O’Malley and other House Oversight Committee members provided a platform for people in this vital industry to share their experiences during a hearing this morning. Marji Cheadle, vice president of the Michigan Licensed Beverage Association and owner of Dagwood’s Tavern and Grill in Lansing, told the committee 10 percent of all bars and restaurants in the state will end up closed because of how long they have been idled.
O’Malley said heartbreaking stories of despair he has heard from small business owners – such as Barry Neal of House of Flavors Ice Cream Parlor in Ludington within his own House district – are far too frequent and far too often not being heard by the governor.
“I have long pushed for our COVID-19 approach to have a balance that respects both lives and livelihoods,” said O’Malley, of Lake Ann. “This industry we heard from today is one that is responsible for 12.5 percent of the state’s workforce and it’s the second largest private employer in Michigan. People who work within it were in front of our committee in tears because they are afraid of what the future holds for them and for their workers. They’ve been waiting to resume their way of living for months and have not been heard.
“Gov. Whitmer needs to readdress this capacity limit because it is failing hard-working people on Main Street.”
Cheadle said even a 50-percent capacity approach – a tick up from the current 25-percent order that was recently extended to March 29 – would allow restaurants to at least remain viable with far less damage to the industry than the current course.
“We feel we’ve been unfairly targeted,” said Mark Miller, who owns Little Camille’s By The Bay in New Baltimore. “There’s been so much devastation within hospitality businesses – so much pain and so much agony. We’ve asked for the facts and they haven’t been giving them to us. We’ve been struggling for a year now. We’ve had our business withheld.
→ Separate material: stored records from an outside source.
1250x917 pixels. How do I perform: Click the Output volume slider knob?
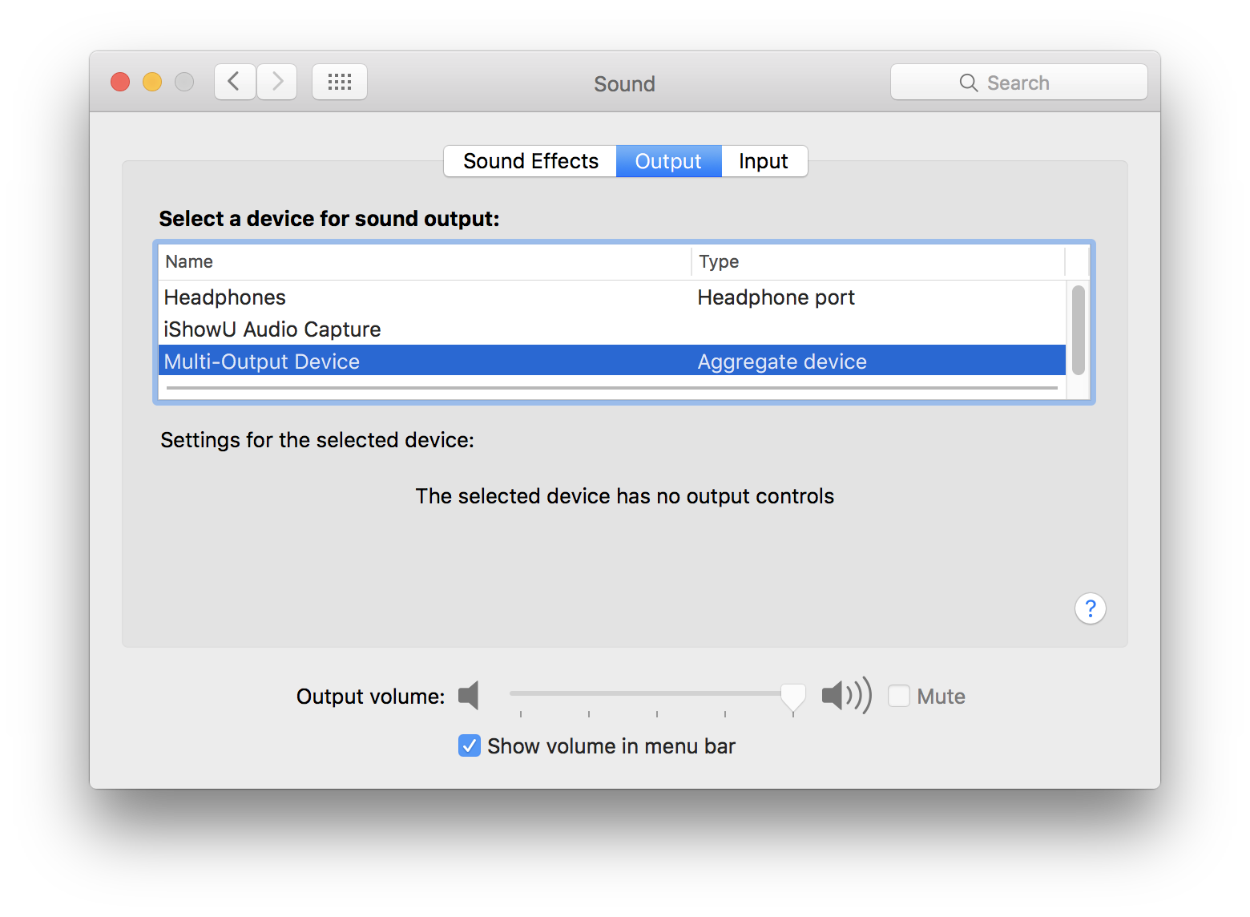[x=793, y=696]
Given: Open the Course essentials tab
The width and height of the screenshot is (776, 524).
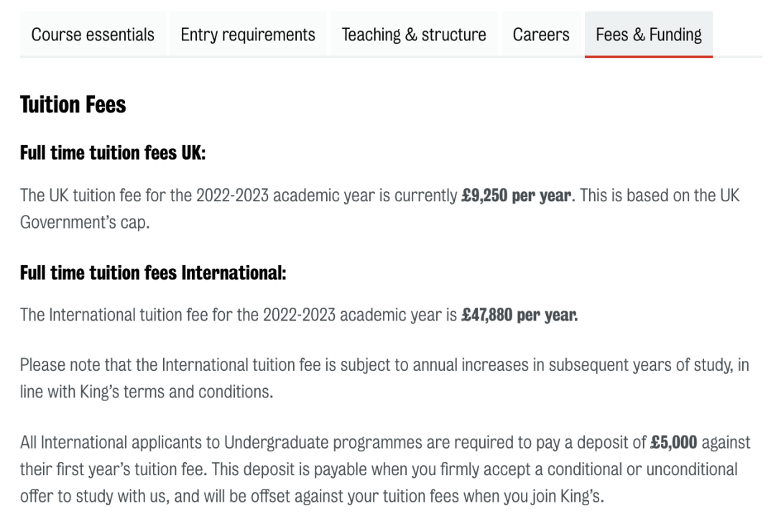Looking at the screenshot, I should (93, 35).
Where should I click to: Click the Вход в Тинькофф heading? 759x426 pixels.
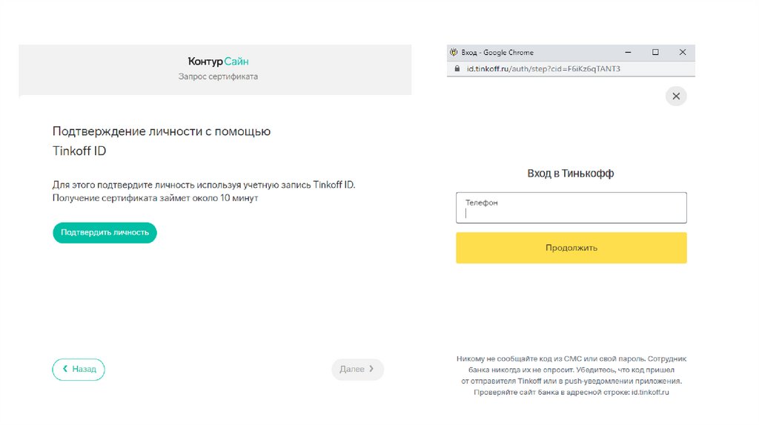[571, 173]
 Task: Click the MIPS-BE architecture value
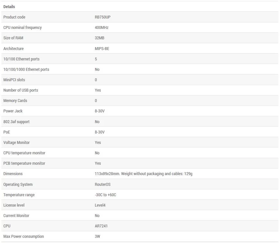click(102, 48)
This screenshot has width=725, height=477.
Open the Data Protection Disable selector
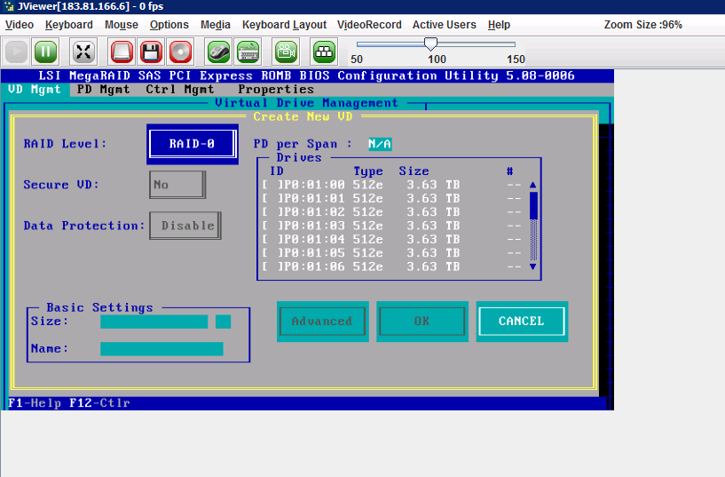click(185, 226)
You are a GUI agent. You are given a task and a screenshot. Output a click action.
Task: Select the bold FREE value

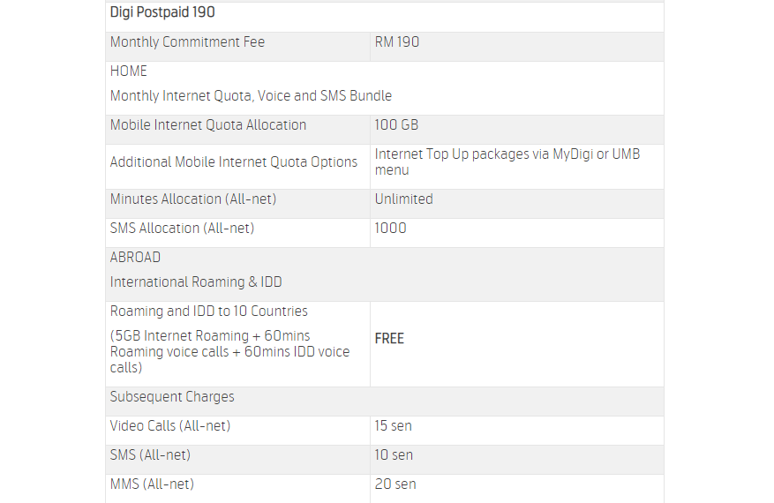pos(389,339)
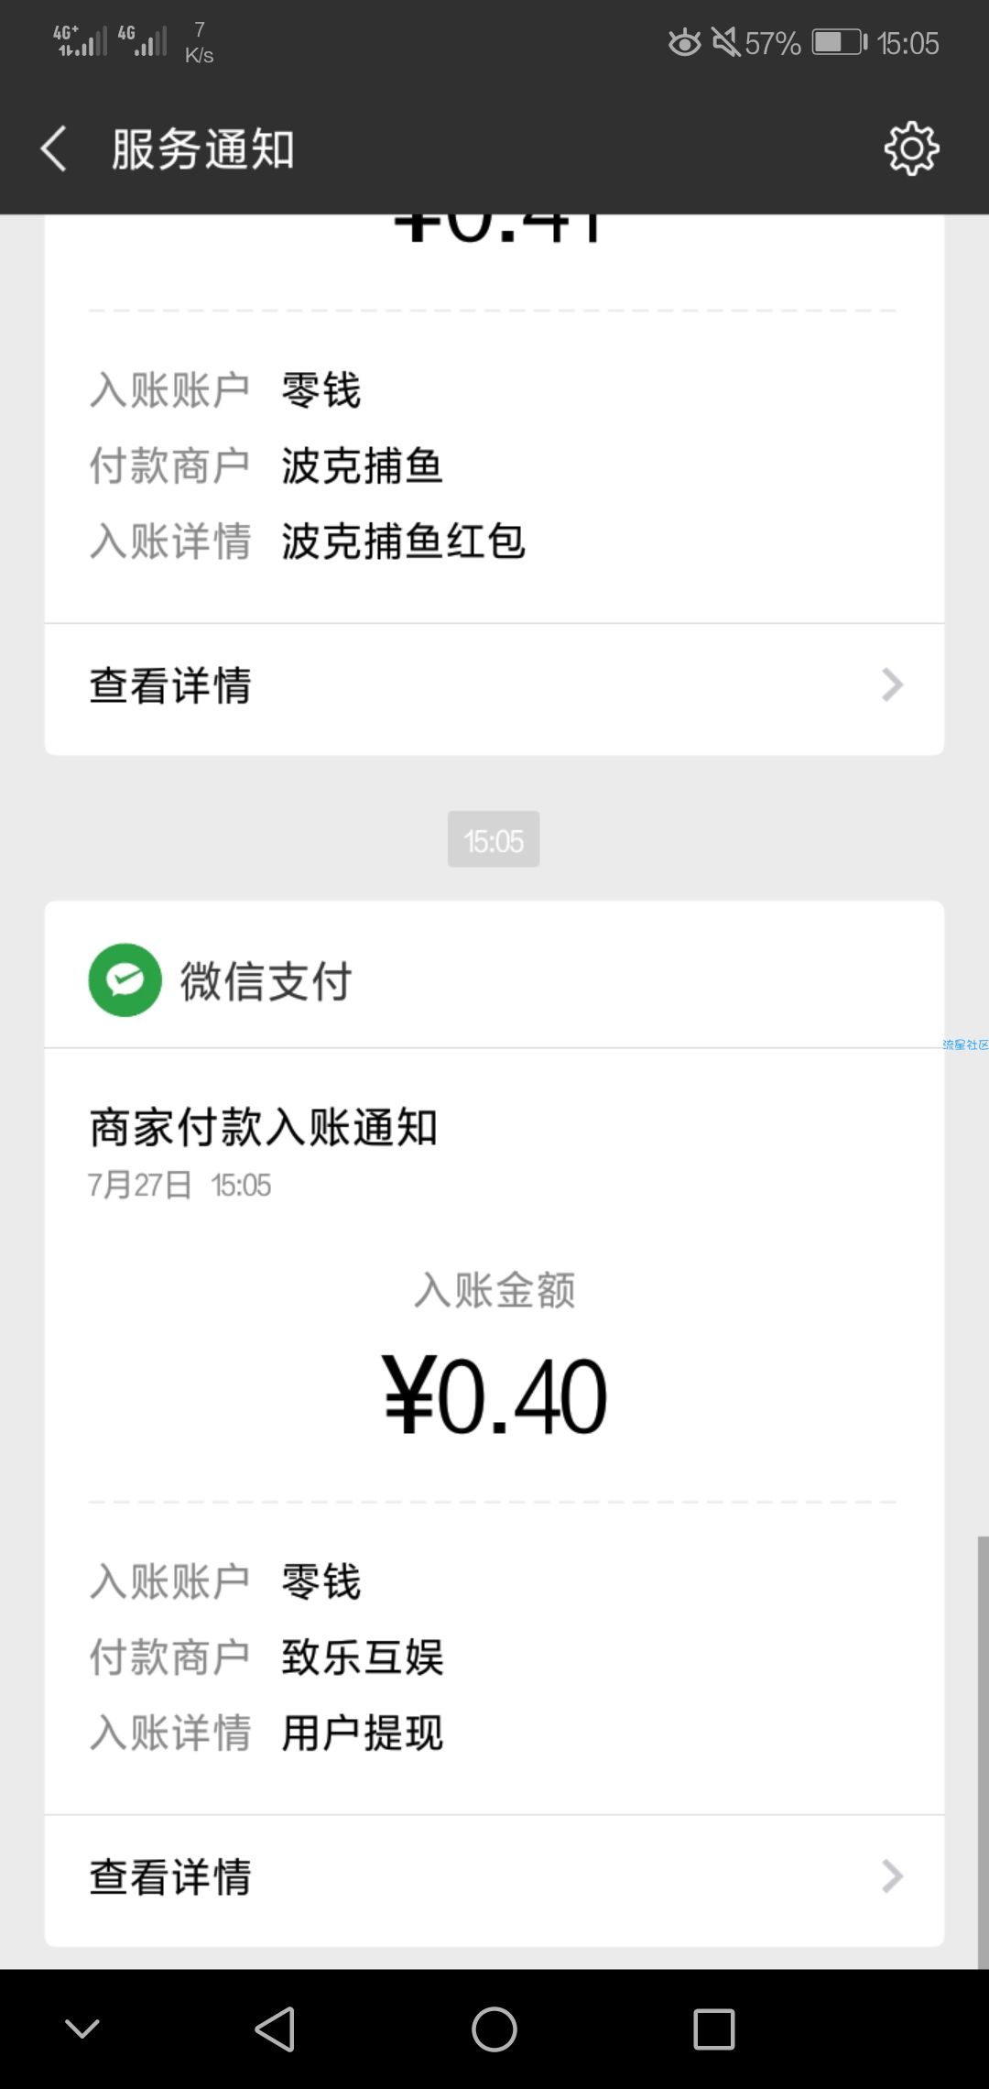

And we are still expected to go on and pay our bills.
“This government has taken away the livelihoods of great people. I have been closed down for basically a year because 25 percent is basically being closed.”
On Wednesday, the MRLA proposed an economic reintegration strategy. The plan uses the percentage of positive COVID-19 tests in the state to establish clear metrics for reopening. The proposal has different tiers that allow for different levels of reopening according to current testing data available. Gov. Whitmer has yet to respond to the plan.
“Restaurant owners are showing they will do whatever it takes to resume their livelihoods safely and sensibly. They’re putting forth plans with input from industry experts. They’re going above and beyond in many cases – with an emphasis on sanitation, social distancing and ensuring people are well while at work,” O’Malley said. “The governor has been unresponsive to this new plan. And the fact that the Department of Health and Human Services won’t even join our committee for 30 minutes to give people answers on decisions that are having such an impact on their lives is frankly appalling. This path the governor and her administration have chosen is wrong for our state and our hard-working citizens.”